(Items from a dataset)

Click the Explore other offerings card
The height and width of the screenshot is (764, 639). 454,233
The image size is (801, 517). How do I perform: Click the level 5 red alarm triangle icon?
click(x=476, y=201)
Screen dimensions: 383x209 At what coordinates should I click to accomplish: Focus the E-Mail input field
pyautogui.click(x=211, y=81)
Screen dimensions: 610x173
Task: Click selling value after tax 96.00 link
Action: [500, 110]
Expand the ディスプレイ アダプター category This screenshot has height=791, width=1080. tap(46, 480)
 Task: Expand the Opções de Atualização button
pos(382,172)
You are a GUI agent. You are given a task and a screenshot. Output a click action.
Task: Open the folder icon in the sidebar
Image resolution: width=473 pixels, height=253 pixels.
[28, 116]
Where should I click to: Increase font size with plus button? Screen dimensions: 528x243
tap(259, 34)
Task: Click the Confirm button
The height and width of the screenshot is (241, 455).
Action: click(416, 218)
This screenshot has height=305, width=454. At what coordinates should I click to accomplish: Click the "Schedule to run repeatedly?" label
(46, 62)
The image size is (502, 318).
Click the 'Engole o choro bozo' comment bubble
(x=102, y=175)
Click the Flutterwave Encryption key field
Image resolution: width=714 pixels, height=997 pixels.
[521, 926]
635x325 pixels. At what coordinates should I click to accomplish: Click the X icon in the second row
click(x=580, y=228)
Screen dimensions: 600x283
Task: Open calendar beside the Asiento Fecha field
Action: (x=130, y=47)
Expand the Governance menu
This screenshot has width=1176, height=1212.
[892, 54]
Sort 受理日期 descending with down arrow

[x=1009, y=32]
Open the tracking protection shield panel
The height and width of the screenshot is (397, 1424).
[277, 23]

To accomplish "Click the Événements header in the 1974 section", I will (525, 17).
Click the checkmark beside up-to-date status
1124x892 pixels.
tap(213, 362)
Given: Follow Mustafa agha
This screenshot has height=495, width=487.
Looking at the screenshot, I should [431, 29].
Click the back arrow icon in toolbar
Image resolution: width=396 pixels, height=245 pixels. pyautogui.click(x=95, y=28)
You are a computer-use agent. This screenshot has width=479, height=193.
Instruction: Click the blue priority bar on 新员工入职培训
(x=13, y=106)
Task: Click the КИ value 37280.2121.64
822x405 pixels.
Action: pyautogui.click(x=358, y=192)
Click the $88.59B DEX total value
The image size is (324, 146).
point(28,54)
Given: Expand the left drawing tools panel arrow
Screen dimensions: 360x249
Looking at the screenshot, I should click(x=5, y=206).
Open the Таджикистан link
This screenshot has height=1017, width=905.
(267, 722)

■ What the task asks ■
Transcribe the records in full, keeping every character as it is.

■ Exercise response ■
Click the Explore other offerings card
The height and width of the screenshot is (764, 639). 454,233
The image size is (801, 517). How do I perform: Click the level 5 red alarm triangle icon?
click(x=476, y=201)
Screen dimensions: 383x209 At what coordinates should I click to accomplish: Focus the E-Mail input field
pyautogui.click(x=211, y=81)
Screen dimensions: 610x173
Task: Click selling value after tax 96.00 link
Action: [500, 110]
Expand the ディスプレイ アダプター category This screenshot has height=791, width=1080. tap(46, 480)
 Task: Expand the Opções de Atualização button
pos(382,172)
You are a GUI agent. You are given a task and a screenshot. Output a click action.
Task: Open the folder icon in the sidebar
Image resolution: width=473 pixels, height=253 pixels.
[28, 116]
Where should I click to: Increase font size with plus button? Screen dimensions: 528x243
tap(259, 34)
Task: Click the Confirm button
The height and width of the screenshot is (241, 455).
Action: click(416, 218)
This screenshot has height=305, width=454. At what coordinates should I click to accomplish: Click the "Schedule to run repeatedly?" label
(46, 62)
The image size is (502, 318).
Click the 'Engole o choro bozo' comment bubble
(x=102, y=175)
Click the Flutterwave Encryption key field
Image resolution: width=714 pixels, height=997 pixels.
[521, 926]
635x325 pixels. At what coordinates should I click to accomplish: Click the X icon in the second row
click(x=580, y=228)
Screen dimensions: 600x283
Task: Open calendar beside the Asiento Fecha field
Action: (x=130, y=47)
Expand the Governance menu
This screenshot has width=1176, height=1212.
[892, 54]
Sort 受理日期 descending with down arrow

[x=1009, y=32]
Open the tracking protection shield panel
The height and width of the screenshot is (397, 1424).
[277, 23]

To accomplish "Click the Événements header in the 1974 section", I will (525, 17).
Click the checkmark beside up-to-date status
1124x892 pixels.
tap(213, 362)
Given: Follow Mustafa agha
This screenshot has height=495, width=487.
Looking at the screenshot, I should [431, 29].
Click the back arrow icon in toolbar
Image resolution: width=396 pixels, height=245 pixels. pyautogui.click(x=95, y=28)
You are a computer-use agent. This screenshot has width=479, height=193.
Instruction: Click the blue priority bar on 新员工入职培训
(x=13, y=106)
Task: Click the КИ value 37280.2121.64
822x405 pixels.
Action: pyautogui.click(x=358, y=192)
Click the $88.59B DEX total value
The image size is (324, 146).
point(28,54)
Given: Expand the left drawing tools panel arrow
Screen dimensions: 360x249
Looking at the screenshot, I should click(x=5, y=206).
Open the Таджикистан link
This screenshot has height=1017, width=905.
(267, 722)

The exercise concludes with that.